| Problem details |
The records below are to be copied word for word, with every picture left out.

| Data supplied |
=======
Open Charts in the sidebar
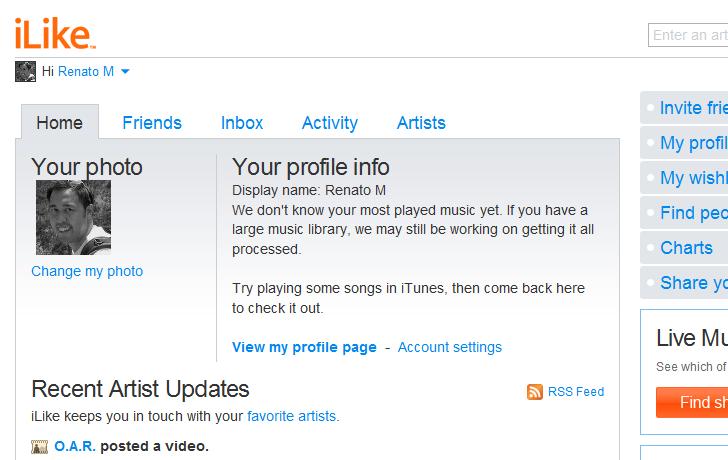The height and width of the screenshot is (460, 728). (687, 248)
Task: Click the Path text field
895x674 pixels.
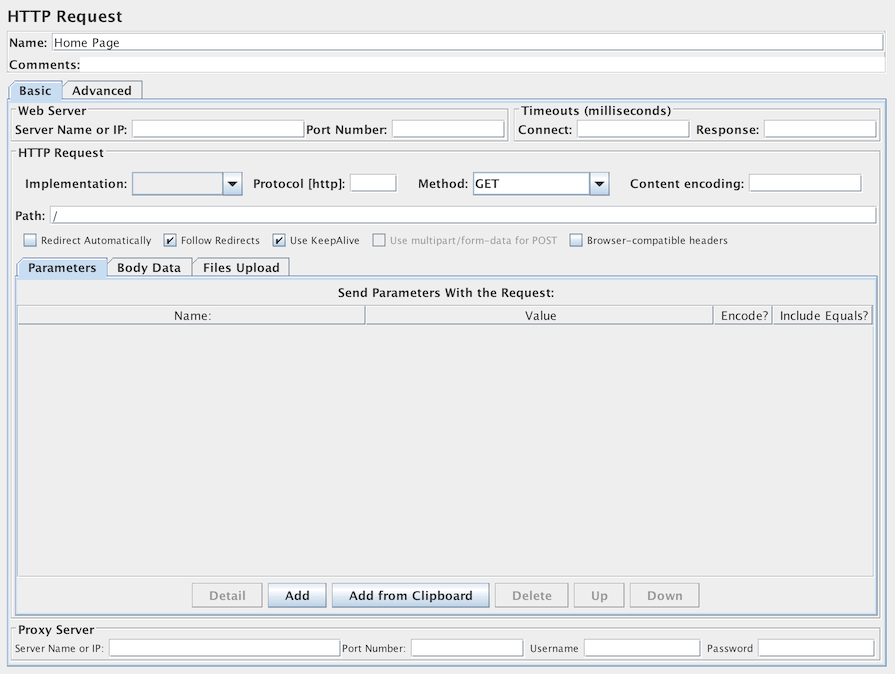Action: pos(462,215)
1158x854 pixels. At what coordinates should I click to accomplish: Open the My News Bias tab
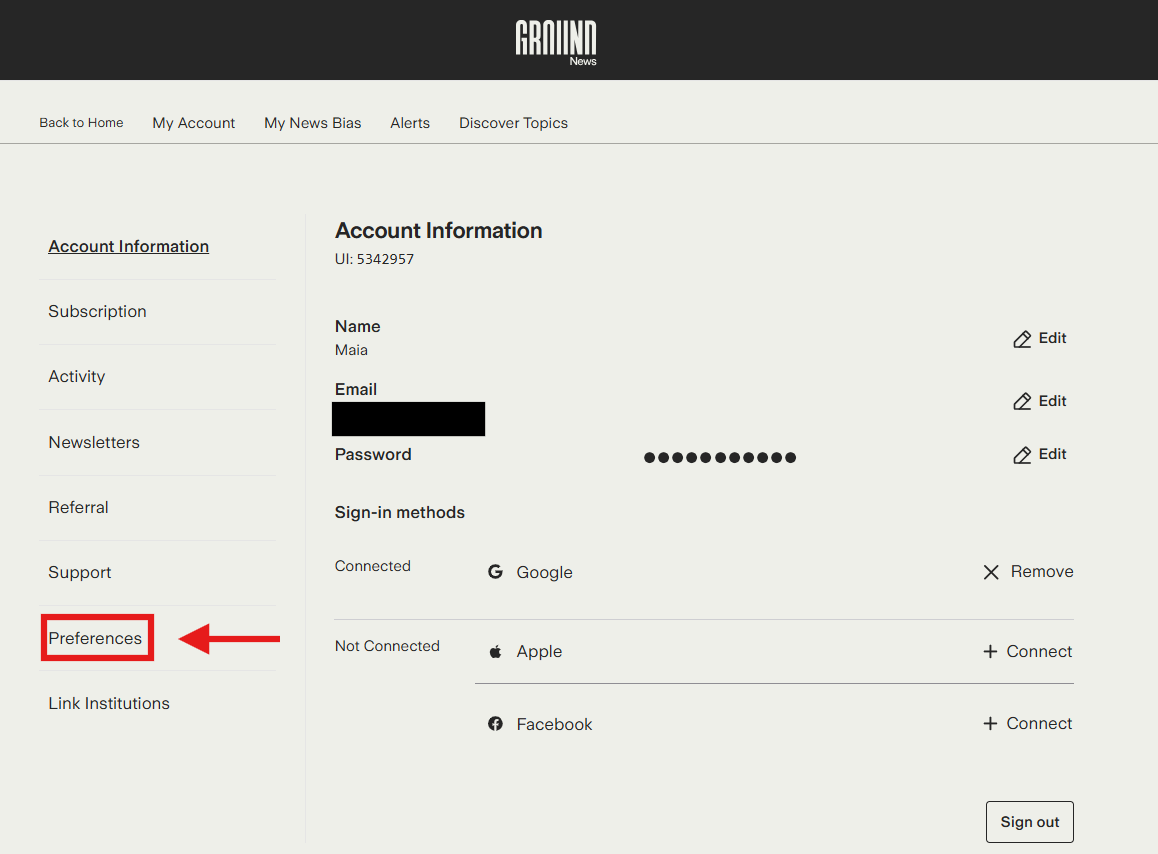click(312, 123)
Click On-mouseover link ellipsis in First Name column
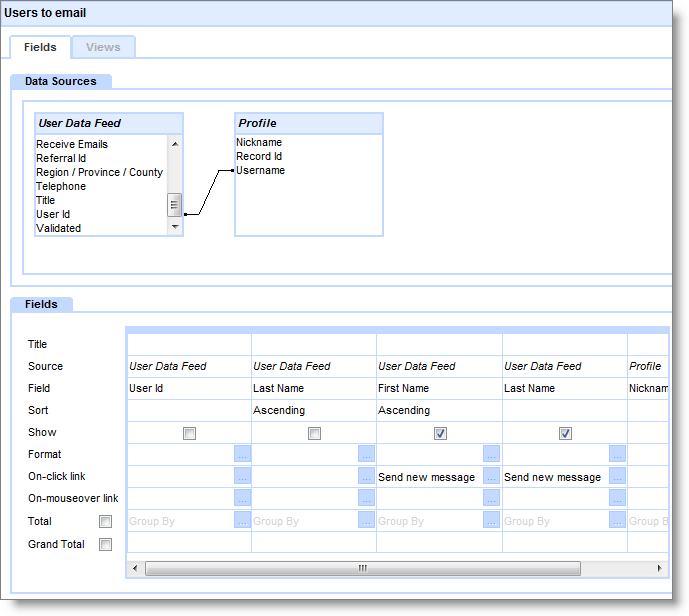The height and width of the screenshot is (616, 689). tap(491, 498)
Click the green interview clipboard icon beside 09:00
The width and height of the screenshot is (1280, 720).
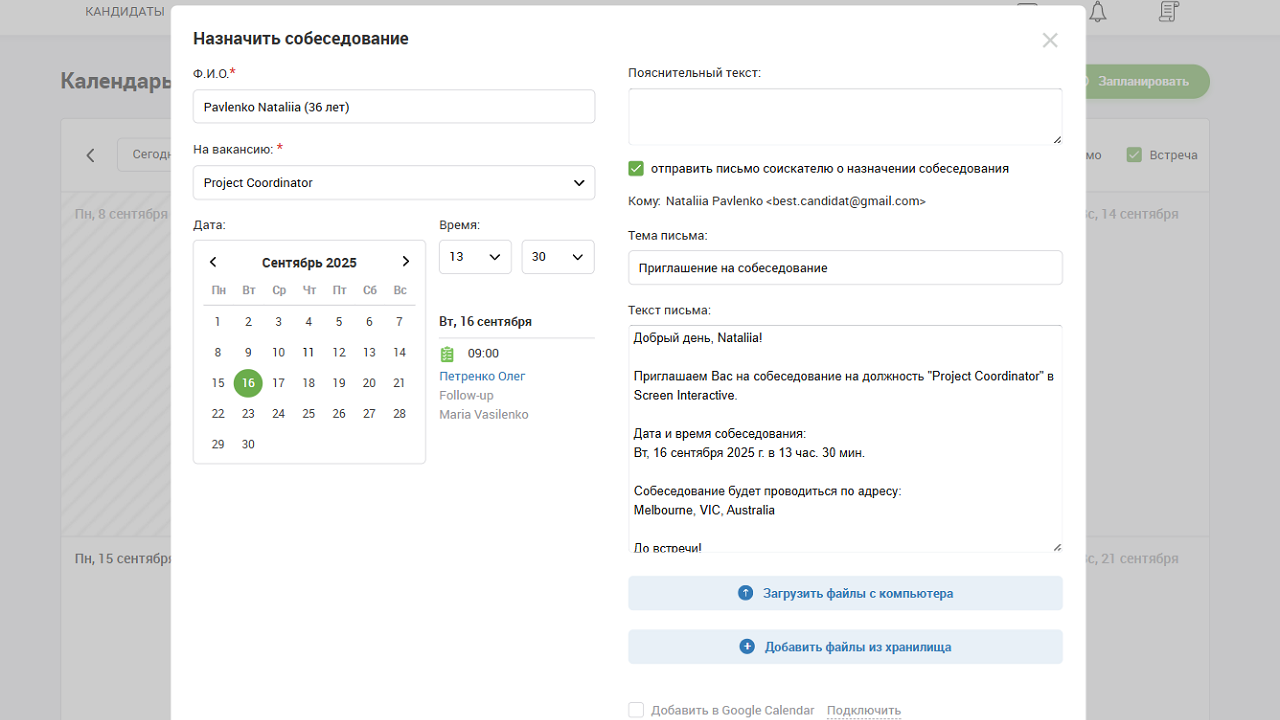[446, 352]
=======
| Finished task |
Open Charts in the sidebar
The height and width of the screenshot is (460, 728). (687, 248)
Task: Click the Path text field
895x674 pixels.
Action: pos(462,215)
1158x854 pixels. At what coordinates should I click to accomplish: Open the My News Bias tab
click(312, 123)
Click On-mouseover link ellipsis in First Name column
The height and width of the screenshot is (616, 689). tap(491, 498)
Click the green interview clipboard icon beside 09:00
The width and height of the screenshot is (1280, 720).
[446, 352]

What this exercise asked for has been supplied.